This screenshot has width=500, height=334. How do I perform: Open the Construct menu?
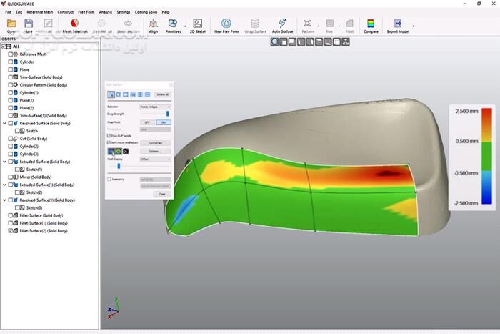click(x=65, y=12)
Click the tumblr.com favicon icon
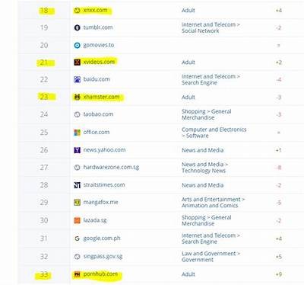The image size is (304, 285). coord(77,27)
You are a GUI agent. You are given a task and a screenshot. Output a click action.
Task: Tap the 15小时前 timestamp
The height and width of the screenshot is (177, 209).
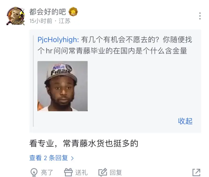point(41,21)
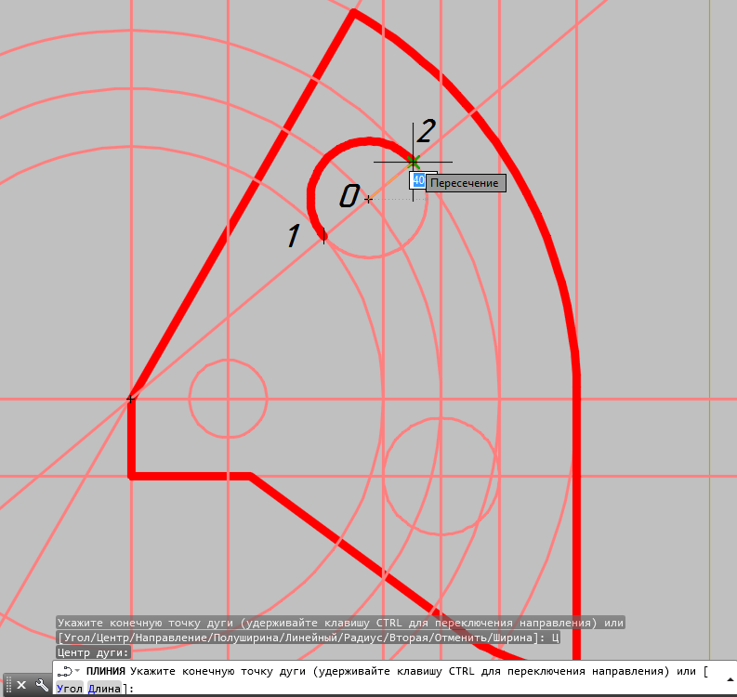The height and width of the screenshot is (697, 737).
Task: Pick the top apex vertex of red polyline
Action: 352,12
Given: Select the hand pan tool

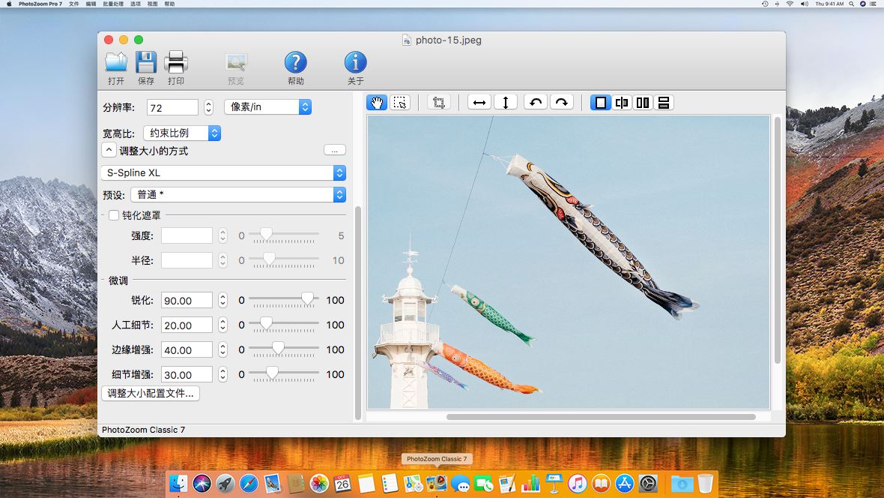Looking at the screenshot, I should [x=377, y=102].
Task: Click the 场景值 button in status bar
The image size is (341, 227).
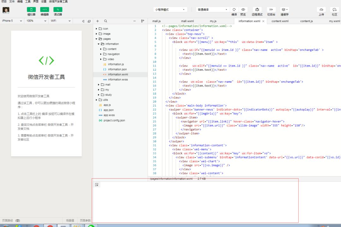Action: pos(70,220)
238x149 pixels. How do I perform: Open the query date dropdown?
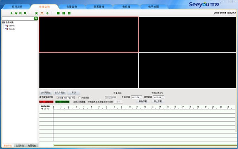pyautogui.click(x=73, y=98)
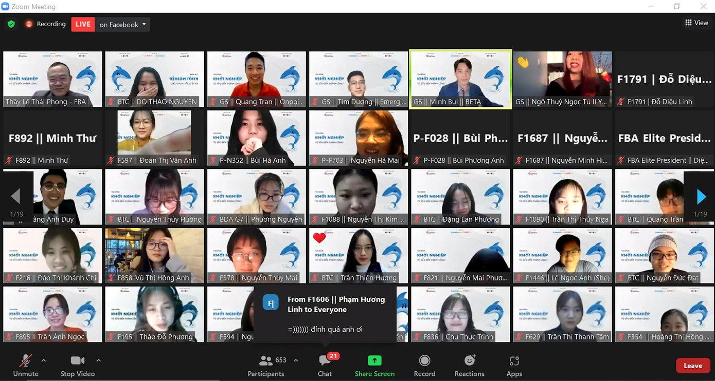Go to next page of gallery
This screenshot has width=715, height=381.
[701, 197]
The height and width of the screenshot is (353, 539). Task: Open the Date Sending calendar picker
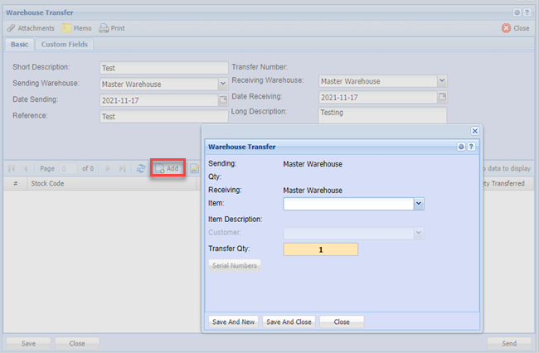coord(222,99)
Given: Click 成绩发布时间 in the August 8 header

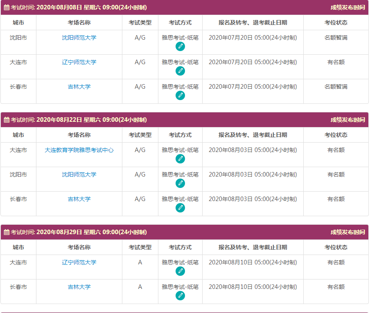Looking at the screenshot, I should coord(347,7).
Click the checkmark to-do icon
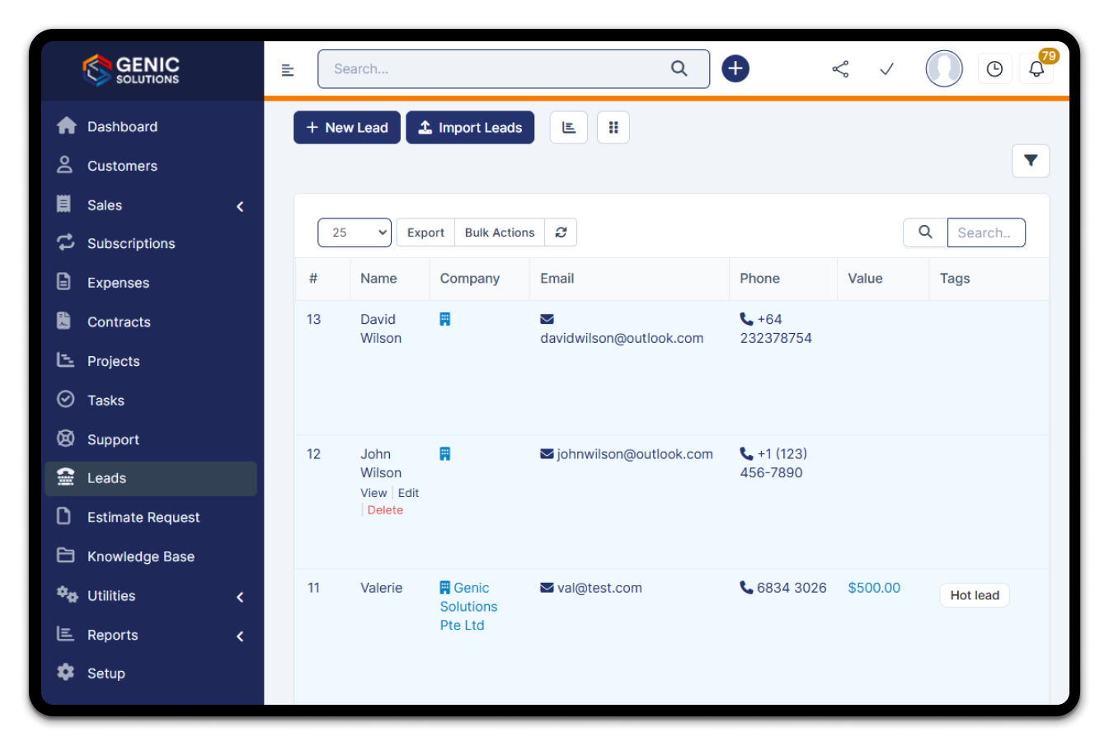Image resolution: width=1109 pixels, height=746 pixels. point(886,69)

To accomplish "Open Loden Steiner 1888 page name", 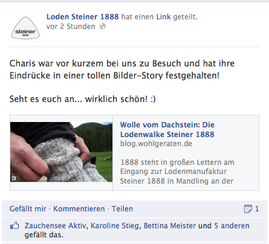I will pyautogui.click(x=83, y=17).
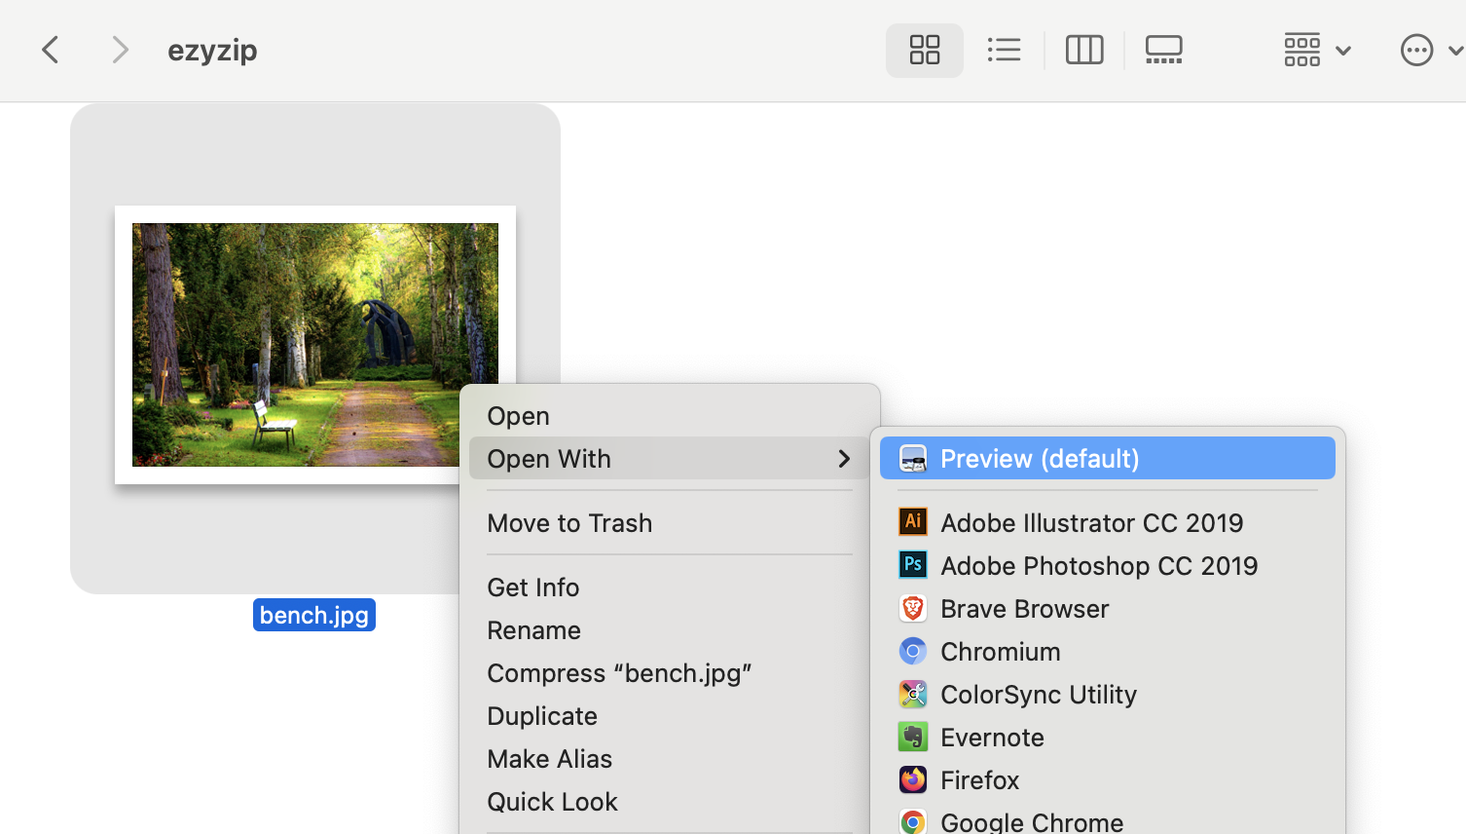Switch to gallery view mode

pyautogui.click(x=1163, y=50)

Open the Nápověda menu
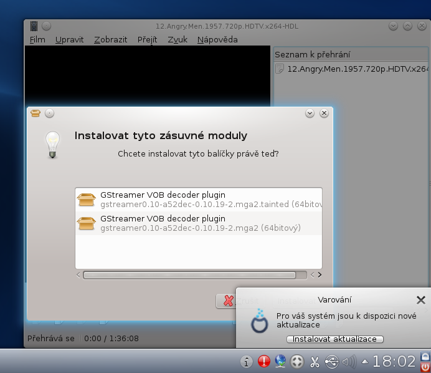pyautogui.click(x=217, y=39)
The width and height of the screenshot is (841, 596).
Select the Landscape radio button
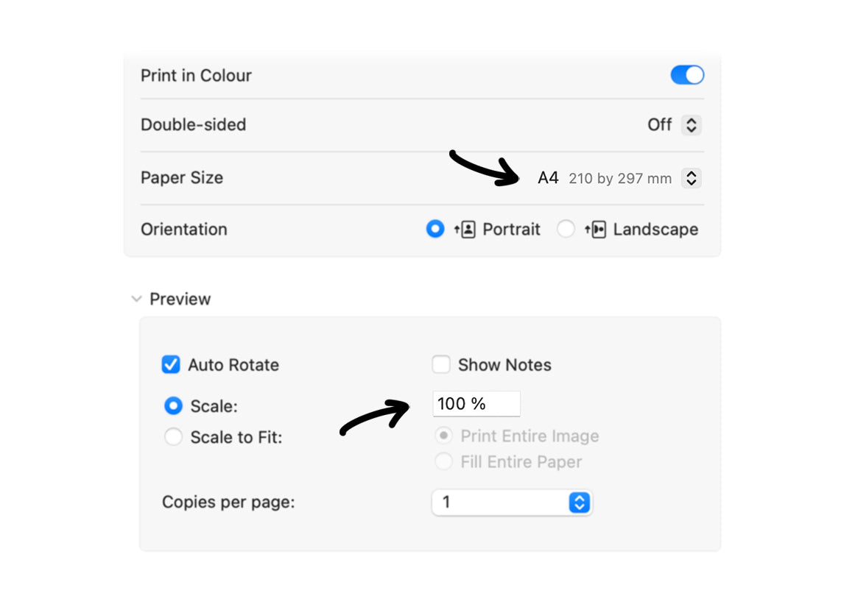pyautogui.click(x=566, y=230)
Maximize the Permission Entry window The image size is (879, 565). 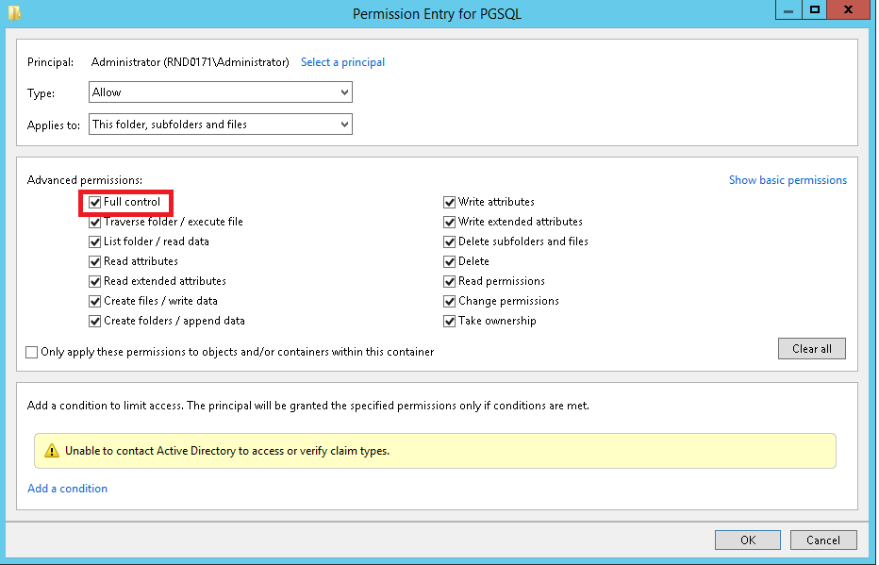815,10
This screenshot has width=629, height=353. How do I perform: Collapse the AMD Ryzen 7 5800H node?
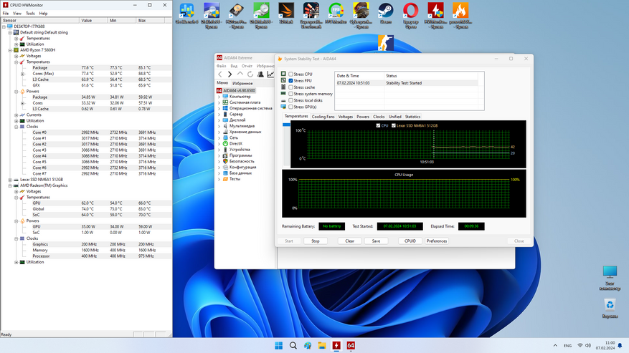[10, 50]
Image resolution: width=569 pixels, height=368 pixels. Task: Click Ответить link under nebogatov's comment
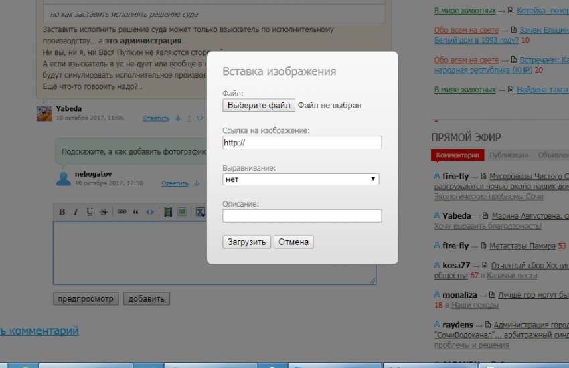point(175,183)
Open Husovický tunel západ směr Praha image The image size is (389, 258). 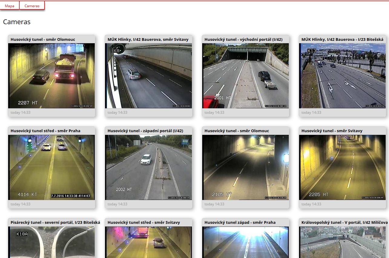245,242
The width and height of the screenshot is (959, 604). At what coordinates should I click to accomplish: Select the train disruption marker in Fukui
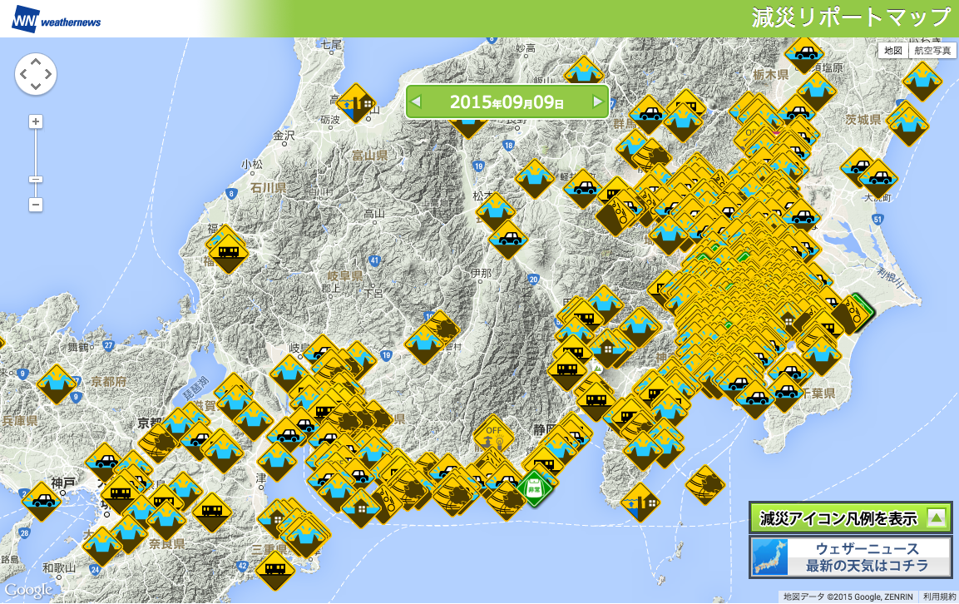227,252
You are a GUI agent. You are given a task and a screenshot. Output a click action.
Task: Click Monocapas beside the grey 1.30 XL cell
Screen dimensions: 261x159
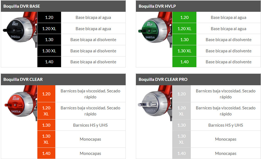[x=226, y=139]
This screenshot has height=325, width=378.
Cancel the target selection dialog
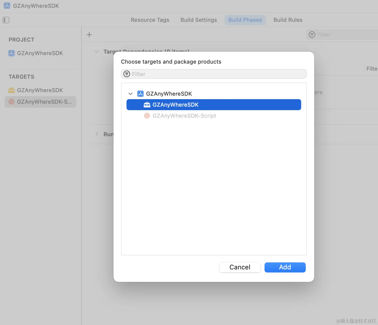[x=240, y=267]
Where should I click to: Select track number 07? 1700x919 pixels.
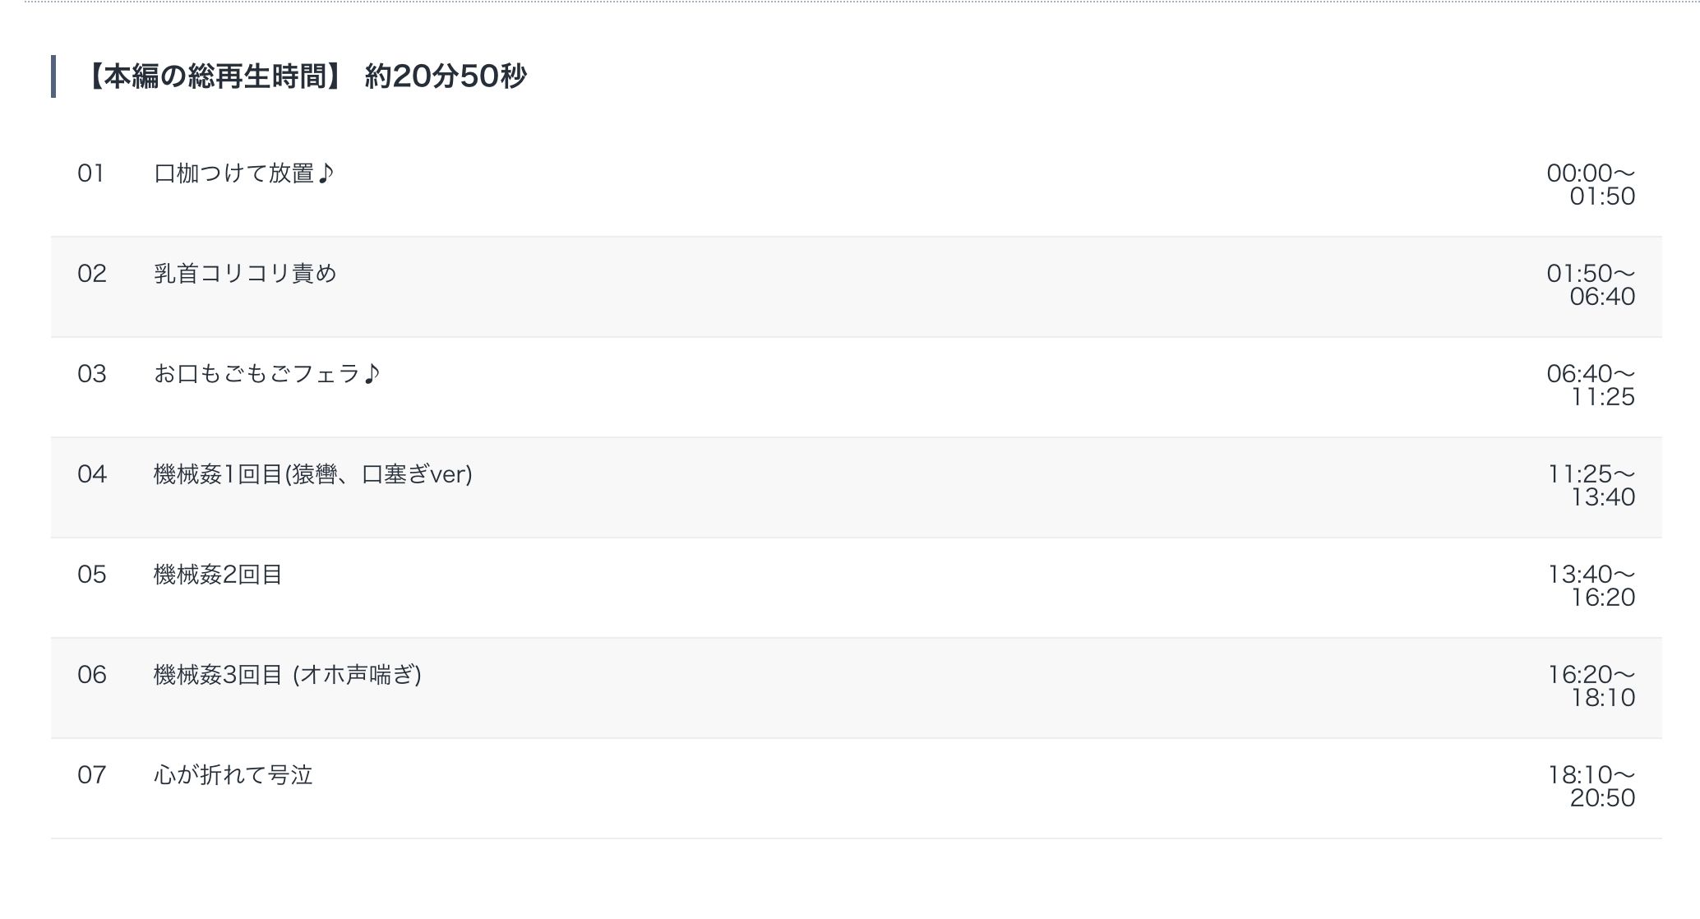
──────────
Go from the first line of the listing to the line holding "Task: Tap the 15小时前 timestamp" and, please, transcribe those lines exactly, both included, with no pictures.

### ANSWER
This screenshot has width=500, height=334. How do I perform: Open the Construct menu?
click(x=65, y=12)
Click the tumblr.com favicon icon
The image size is (304, 285). coord(77,27)
You are a GUI agent. You are given a task and a screenshot. Output a click action.
Task: Tap the 15小时前 timestamp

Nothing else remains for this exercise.